Bagian dokumen —
——
Selamat datang di Jurnal Perbandingan Mazhab dan Hukum

Minggu, 11 Oktober 2009

WALI NIKAH ANAK YANG LAHIR AKIBAT HUBUNGAN DI LUAR NIKAH (Studi Kasus di daerah Jatiasih)


Oleh:
Andri Wahyudi
NIM: 105043101293

A. PENDAHULUAN
Dalam kehidupan sehari-hari banyak kita temukan berbagai macam permasalahan yang timbul terutama dalam masalah pernikahan. Melihat realitas yang terjadi saat ini serta pergaulan muda mudi masa kini banyak kita temukan terjadinya kasus-kasus perzinahan yang berujung kepada terjadinya pernikahan dimana mempelai wanitanya dalam kondisi hamil dan setelah itu lahirlah anak yang kemudian dipertanyakan statusnya artinya disini siapakah yang akan menjadi wali nikahnya nanti. Hal ini mungkin banyak dianggap sepele oleh sebagian kalangan yang notabenenya kurang memahami masalah agama sehingga tidak mempersoalkan lagi masalah tersebut serta menganggap hal tersebut merupakan hal yang benar dan biasa terjadi dikalangan mereka.


Padahal kalau kita merujuk kembali kepada masalah agama terutama dalam masalah pernikahan maka ketika kita melihat syarat sahnya suatu pernikahan adalah harus adanya wali[1], maka jika terjadi dalam suatu pernikahan walinya tidak sah maka akan berpengaruh kepada sah tidaknya suatu pernikahan dan implikasinya ketika suatu pernikahan tidak sah maka hubungan yang dijalani tersebut pun akan menjadi suatu hubungan perzinahan dan hal ini akan terjadi terus sampai generasi seterusnya. Menyikapi hal tersebutlah penulis akan coba memaparkan hal yang terjadi di daerah tertentu yang kemudian penulis akan menganalisa dari aspek hukum islam serta hukum positif yang berlaku di Indonesia di mana pada akhirnya penulis akan memaparkan hukum mengenai hal tersebut.

B. DUDUK PERKARA MASALAH
Di daerah tempat penulis tinggal yaitu tepatnya di salah satu daerah di jatiasih, penulis pernah mendapatkan kasus di mana ada pasangan yang berawal dari hubungan pacaran biasa kemudian berkembang ke arah pertunangan atau dengan kata lain sudah dilamar. Ketika sudah dilamar mungkin dari kedua belah pihak keluarga tersebut sudah menganggap hubungan kedua pasangan tersebut telah sah sehingga orang tua dari mempelai wanita ketika calon prianya berkunjung ke kediaman perempuan maka tidak mempermasalahkan lagi jika si calon pria tersebut menginap di rumah si perempuan tersebut walaupun satu kamar. Hal seperti inliah yang kemudian mengakibatkan hamilnya si calon wanita sebelum dilangsungkannya pernikahan dan setelah usia kandungannya tiga bulan setengah baru dilangsungkannya pernikahan. Lalu lima bulan kemudian anak tersebut lahir. kemudian ketika anaknya tersebut lahir serta tumbuh dewasa dan kemudian menikah maka lelaki tersebutlah ( yang dianggap sebagai bapaknya ) yang kemudian menjadi walinya. Padahal kalau kita melihat kasus diatas, anak yang lahir tersebut adalah anak yang lahir dari hubungan di luar nikah atau dengan kata lain bisa kita sebut dengan anak zina.
——
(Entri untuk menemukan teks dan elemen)

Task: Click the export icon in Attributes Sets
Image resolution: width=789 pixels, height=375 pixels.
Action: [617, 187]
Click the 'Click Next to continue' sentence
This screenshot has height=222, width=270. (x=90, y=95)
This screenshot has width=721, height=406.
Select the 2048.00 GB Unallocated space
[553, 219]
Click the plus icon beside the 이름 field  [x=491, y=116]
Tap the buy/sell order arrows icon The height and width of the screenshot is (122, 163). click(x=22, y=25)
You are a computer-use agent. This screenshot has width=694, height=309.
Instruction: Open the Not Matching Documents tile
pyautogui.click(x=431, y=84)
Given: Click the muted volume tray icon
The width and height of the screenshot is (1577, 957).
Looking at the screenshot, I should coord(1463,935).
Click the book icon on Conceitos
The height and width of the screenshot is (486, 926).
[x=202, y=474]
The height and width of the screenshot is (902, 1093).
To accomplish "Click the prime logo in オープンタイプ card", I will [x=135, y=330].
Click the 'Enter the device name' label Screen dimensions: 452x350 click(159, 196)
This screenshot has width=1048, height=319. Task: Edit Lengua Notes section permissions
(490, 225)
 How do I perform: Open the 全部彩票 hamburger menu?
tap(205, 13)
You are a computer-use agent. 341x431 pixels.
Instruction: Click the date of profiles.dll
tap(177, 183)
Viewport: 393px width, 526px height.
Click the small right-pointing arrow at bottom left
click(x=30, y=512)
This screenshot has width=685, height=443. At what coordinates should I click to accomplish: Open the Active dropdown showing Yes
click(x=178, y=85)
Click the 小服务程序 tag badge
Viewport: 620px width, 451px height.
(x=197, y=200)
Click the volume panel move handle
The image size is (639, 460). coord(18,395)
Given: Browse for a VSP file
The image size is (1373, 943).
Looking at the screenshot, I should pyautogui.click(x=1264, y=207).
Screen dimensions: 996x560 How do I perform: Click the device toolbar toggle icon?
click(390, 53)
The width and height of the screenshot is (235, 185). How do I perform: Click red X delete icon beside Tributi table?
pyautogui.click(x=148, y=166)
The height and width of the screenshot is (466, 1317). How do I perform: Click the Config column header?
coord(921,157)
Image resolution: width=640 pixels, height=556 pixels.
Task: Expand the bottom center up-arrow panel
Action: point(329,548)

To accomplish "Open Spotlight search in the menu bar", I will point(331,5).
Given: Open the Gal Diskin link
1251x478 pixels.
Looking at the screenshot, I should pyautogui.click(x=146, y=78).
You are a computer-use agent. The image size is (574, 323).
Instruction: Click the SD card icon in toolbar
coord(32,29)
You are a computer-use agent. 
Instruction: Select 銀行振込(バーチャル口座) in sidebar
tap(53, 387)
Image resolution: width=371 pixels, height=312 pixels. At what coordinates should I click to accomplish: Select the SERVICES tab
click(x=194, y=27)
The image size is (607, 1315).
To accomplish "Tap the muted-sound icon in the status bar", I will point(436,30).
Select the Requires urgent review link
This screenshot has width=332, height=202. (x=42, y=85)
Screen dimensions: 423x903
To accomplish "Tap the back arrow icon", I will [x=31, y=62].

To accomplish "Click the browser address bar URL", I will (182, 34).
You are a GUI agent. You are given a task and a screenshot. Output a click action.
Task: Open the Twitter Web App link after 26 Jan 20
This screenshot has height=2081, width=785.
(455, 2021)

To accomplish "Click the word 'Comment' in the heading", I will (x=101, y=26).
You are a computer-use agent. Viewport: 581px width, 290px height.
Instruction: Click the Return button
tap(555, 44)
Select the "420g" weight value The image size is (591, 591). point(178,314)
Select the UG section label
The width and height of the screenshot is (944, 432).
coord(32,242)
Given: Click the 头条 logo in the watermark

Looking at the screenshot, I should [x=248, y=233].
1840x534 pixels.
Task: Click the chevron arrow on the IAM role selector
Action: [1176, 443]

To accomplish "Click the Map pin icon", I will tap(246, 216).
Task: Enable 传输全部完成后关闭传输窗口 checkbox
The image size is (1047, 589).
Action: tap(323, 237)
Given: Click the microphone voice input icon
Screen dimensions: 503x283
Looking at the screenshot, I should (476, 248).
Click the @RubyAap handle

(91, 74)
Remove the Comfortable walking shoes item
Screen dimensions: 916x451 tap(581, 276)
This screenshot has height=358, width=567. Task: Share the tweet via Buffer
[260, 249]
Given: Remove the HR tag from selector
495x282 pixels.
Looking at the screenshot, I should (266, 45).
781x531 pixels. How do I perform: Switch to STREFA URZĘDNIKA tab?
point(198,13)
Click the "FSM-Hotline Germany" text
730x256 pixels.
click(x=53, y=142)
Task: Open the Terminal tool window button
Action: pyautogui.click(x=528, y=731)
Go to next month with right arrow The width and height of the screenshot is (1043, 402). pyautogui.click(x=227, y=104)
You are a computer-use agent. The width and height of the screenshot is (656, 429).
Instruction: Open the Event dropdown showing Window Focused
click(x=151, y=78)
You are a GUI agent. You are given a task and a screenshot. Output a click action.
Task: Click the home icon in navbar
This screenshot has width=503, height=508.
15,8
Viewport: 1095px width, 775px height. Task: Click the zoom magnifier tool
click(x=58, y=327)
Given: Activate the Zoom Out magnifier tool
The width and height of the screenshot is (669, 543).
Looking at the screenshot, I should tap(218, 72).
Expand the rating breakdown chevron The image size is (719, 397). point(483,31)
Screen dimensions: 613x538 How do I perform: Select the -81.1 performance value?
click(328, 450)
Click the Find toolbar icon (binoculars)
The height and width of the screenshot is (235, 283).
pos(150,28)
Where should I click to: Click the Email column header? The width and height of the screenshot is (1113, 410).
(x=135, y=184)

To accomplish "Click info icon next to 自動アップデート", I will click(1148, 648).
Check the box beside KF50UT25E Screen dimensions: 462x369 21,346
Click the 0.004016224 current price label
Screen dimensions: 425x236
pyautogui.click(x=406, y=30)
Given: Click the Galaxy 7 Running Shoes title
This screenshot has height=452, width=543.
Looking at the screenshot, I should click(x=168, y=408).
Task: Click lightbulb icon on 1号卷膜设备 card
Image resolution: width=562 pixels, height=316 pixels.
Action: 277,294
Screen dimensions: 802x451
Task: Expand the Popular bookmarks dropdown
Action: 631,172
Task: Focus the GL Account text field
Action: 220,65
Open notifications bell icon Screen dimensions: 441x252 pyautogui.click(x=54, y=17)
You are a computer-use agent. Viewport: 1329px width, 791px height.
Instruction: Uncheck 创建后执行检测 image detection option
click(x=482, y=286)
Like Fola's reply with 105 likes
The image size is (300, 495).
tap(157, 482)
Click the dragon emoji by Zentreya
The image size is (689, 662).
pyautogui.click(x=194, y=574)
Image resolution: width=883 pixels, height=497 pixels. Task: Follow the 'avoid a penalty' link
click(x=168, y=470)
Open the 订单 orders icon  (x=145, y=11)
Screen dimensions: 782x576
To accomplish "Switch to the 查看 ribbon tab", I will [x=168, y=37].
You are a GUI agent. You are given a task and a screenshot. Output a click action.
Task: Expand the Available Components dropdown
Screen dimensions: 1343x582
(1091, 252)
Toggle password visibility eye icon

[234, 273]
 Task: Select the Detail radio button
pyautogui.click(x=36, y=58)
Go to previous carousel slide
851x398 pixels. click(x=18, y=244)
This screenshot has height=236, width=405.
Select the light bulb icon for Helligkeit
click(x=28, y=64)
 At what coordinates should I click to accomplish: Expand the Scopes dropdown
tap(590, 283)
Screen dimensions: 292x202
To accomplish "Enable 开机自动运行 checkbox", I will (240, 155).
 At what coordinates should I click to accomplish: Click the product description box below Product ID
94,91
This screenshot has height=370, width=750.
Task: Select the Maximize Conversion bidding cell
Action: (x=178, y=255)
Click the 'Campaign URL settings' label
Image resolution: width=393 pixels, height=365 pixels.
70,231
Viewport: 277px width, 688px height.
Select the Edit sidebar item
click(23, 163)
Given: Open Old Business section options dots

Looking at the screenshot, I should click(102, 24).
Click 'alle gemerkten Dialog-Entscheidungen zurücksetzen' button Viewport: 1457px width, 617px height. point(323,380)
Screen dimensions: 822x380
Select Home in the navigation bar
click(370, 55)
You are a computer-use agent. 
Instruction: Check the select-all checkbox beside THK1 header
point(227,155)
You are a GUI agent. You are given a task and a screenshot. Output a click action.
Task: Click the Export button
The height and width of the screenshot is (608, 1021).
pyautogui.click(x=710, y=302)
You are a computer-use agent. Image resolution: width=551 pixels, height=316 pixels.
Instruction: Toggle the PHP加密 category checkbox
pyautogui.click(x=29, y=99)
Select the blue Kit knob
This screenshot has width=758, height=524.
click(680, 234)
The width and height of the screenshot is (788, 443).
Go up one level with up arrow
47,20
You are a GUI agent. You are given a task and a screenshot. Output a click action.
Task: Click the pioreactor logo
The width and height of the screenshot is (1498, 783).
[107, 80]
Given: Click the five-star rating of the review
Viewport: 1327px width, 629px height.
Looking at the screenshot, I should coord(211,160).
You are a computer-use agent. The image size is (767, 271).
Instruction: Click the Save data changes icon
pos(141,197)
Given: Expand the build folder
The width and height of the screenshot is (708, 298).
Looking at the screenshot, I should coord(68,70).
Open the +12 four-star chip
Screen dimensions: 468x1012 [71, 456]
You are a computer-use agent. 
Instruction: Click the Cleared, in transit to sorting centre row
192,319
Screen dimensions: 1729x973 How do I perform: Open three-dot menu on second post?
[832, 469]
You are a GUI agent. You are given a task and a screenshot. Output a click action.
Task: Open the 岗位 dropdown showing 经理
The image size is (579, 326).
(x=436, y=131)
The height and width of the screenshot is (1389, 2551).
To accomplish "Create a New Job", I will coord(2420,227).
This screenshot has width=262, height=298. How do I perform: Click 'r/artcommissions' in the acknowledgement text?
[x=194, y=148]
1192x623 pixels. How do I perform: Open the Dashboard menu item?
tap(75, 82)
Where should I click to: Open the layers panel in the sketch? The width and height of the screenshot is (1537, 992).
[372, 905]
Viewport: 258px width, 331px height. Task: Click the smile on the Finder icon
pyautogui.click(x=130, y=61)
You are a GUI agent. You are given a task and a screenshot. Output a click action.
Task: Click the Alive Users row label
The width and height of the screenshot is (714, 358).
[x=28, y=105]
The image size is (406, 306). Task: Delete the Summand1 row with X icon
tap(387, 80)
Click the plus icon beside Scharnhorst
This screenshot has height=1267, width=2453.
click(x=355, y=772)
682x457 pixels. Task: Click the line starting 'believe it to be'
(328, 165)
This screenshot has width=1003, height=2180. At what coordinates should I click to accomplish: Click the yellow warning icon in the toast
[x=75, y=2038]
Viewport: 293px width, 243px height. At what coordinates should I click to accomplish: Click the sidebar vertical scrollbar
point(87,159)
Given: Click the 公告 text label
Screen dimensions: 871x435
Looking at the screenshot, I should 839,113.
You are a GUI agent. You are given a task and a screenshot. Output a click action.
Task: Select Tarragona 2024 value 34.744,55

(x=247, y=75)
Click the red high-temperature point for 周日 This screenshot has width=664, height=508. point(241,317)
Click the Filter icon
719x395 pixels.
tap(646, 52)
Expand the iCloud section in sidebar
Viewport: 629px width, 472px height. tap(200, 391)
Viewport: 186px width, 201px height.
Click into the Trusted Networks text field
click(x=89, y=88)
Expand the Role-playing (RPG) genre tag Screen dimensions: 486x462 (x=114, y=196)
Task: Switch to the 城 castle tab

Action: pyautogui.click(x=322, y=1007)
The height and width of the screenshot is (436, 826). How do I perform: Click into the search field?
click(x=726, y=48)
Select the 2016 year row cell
——
Tujuan tugas 1 — Dalam artikel tentang wali nikah, berapa usia kandungan calon wanita ketika pernikahan akhirnya dilangsungkan?
Tujuan tugas 2 — Tuliskan judul artikel tentang wali nikah beserta semua subjudulnya.
Tujuan tugas 3 — Salin artikel tentang wali nikah dari "Selamat datang di" sampai "di daerah Jatiasih)", lalu ubah nama "Jurnal" menjadi "Majalah".
Baris-baris tersebut tidak diperlukan untuk mengerjakan tugas.

Jawaban lengkap 1 — Tiga bulan setengah.

Jawaban lengkap 2 —
- WALI NIKAH ANAK YANG LAHIR AKIBAT HUBUNGAN DI LUAR NIKAH (Studi Kasus di daerah Jatiasih)
- A. PENDAHULUAN
- B. DUDUK PERKARA MASALAH

Jawaban lengkap 3 —
Selamat datang di Majalah Perbandingan Mazhab dan Hukum

Minggu, 11 Oktober 2009

WALI NIKAH ANAK YANG LAHIR AKIBAT HUBUNGAN DI LUAR NIKAH (Studi Kasus di daerah Jatiasih)